News In Brief

August 20, 1998

The US

Public opinion notwithstanding, an end to the Monica Lewinsky probe is nowhere in sight, legal sources said. Prosecutors have reportedly called Lewinsky back to answer more questions before the grand jury today. She is expected to answer questions prompted by President Clinton's grand-jury testimony and TV confession. Prosecutors are reportedly aiming to send their report to Congress in early September. Meanwhile, the Clinton family arrived on the island of Martha's Vineyard, Mass., for a two-week vacation.

A suspect in the bombing of the US Embassy in Nairobi has given details of a paramilitary network aimed at US interests abroad and orchestrated by Saudi dissident Osama bin Laden, The Washington Post reported. The article quoted notes taken by Pakistani intelligence officials who questioned the man, whom US authorities have identified as Mohammed Sadiq Howaida. He was detained in Pakistan, where he flew from Kenya on the day of the bombing. Howaida was later sent back to Kenya for more questioning.

About a dozen US embassies have reportedly either shut down or have been unable to provide normal services due to threatening situations in recent days.
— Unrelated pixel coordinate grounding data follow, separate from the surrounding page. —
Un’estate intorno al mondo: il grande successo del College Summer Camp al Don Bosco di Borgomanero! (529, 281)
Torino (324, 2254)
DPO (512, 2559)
Local upheavals are the source of much of the problem. But in Pakistan, threats believed to be related to embassy bombings in East Africa prompted the evacuation of some 200 Americans Tuesday and an earlier evacuation in Tirana, Albania. Some 120 heavily armed US marines taking part in NATO exercises in Albania were summoned yesterday to beef up security at the embassy in Tirana.

Attorney General Janet Reno's review of a probe into Democratic campaign fund-raising abuses should be finished by early next week, a spokesman said. Reno has refused to appoint an independent counsel to probe abuses by the Clinton administration and the Democratic Party during the 1996 election campaign, saying there was insufficient evidence of criminal activity. A Republican-led House panel cited Reno for contempt of Congress for refusing to turn over memos recommending independent counsel.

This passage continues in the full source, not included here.